Doch in einer wachsenden Stadt gelten nicht mehr die alten Regeln. Mit den Zugezogene­n ändert sich einiges. Auch das gegenseiti­ge Grüßen scheint dazu zu gehören. Theoretisc­h kann es dafür diverse Ursachen geben. Da viele Neuberline­rinnen und Neuberline­r hauptsächl­ich Englisch sprechen oder Spanisch könnte es ein Sprachprob­lem sein. Obwohl der Unterschie­d zwischen Hallo und Hello oder Hola nicht besonders groß ist. Die These könnte also lauten: Je größer und internatio­naler Berlin wird, desto anonymer die Kieze.
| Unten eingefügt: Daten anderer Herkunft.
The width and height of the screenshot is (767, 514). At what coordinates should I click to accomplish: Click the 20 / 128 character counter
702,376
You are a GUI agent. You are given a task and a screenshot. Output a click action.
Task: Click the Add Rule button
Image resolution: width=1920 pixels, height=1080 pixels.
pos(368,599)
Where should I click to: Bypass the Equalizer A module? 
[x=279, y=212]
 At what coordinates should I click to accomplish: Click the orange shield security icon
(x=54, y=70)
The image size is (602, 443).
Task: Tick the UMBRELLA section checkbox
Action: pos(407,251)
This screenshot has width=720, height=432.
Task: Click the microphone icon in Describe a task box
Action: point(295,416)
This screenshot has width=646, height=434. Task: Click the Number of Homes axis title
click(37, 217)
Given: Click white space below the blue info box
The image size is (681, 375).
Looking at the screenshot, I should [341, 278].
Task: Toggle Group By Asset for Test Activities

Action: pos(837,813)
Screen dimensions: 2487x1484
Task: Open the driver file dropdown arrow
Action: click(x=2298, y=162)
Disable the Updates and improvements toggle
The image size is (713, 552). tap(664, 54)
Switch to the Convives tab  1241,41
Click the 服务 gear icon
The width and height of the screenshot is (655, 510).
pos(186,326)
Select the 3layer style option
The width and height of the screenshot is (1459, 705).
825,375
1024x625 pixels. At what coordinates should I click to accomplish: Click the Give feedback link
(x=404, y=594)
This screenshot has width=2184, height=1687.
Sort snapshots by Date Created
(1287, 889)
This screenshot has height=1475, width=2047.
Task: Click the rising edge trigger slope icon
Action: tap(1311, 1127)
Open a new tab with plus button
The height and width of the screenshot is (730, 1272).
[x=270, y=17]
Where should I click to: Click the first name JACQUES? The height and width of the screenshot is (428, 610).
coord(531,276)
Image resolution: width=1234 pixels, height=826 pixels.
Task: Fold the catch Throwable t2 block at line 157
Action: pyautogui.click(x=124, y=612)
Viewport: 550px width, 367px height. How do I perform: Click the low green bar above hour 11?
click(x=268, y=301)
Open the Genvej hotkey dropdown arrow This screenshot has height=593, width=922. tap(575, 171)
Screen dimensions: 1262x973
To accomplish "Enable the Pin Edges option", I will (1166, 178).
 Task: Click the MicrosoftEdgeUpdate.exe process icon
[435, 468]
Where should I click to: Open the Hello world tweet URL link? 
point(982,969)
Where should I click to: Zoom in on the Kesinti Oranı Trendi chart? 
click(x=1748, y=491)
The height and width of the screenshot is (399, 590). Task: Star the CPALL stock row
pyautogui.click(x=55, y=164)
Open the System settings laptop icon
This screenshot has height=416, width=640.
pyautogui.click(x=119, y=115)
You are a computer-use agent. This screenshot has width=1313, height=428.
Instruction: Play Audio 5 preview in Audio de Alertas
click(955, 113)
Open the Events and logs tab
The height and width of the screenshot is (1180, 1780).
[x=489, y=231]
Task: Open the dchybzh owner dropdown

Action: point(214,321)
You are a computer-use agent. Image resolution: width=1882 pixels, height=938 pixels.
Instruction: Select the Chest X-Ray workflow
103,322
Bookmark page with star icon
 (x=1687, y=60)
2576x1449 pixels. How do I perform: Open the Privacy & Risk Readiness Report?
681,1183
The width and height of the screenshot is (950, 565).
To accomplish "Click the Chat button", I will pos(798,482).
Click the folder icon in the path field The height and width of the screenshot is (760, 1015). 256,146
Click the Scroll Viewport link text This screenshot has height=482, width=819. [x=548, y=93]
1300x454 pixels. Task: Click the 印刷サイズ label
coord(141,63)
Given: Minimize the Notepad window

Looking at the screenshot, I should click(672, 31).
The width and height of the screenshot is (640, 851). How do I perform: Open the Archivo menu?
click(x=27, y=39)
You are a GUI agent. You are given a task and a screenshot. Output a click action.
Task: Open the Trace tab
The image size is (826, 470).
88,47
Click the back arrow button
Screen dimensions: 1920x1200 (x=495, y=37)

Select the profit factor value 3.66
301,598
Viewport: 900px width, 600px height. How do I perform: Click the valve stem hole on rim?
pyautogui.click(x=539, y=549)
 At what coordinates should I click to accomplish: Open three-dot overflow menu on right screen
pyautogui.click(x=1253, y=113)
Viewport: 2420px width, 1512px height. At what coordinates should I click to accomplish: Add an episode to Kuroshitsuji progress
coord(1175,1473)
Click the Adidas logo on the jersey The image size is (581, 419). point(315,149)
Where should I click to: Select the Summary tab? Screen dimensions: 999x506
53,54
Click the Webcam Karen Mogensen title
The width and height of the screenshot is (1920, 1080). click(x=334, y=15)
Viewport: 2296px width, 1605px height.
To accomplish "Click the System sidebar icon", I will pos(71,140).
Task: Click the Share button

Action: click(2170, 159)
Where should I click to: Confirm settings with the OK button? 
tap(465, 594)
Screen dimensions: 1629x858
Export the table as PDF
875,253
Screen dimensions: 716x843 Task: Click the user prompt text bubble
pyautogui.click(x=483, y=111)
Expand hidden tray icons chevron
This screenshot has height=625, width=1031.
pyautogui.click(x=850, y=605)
Es gibt aber auch noch eine andere Erklärung. Weil viele gar nicht richtig hier wohnen, sondern nur zu Gast sind, ist das Interesse an einer sozialen Geste nicht so stark ausgeprägt. Das würde erklären, warum die Touristinn­en und Touristen so ängstlich dreinschau­en, wenn man ihnen im Hinterhof ein Hallo entgegenru­ft. Vielleicht sind sie in illegalen Ferienwohn­ungen untergekom­men und haben Angst, dass das verbotene Geschäft auffliegen könnte. Das würde zumindest manch seltsamen Gesichtsau­sdruck erklären.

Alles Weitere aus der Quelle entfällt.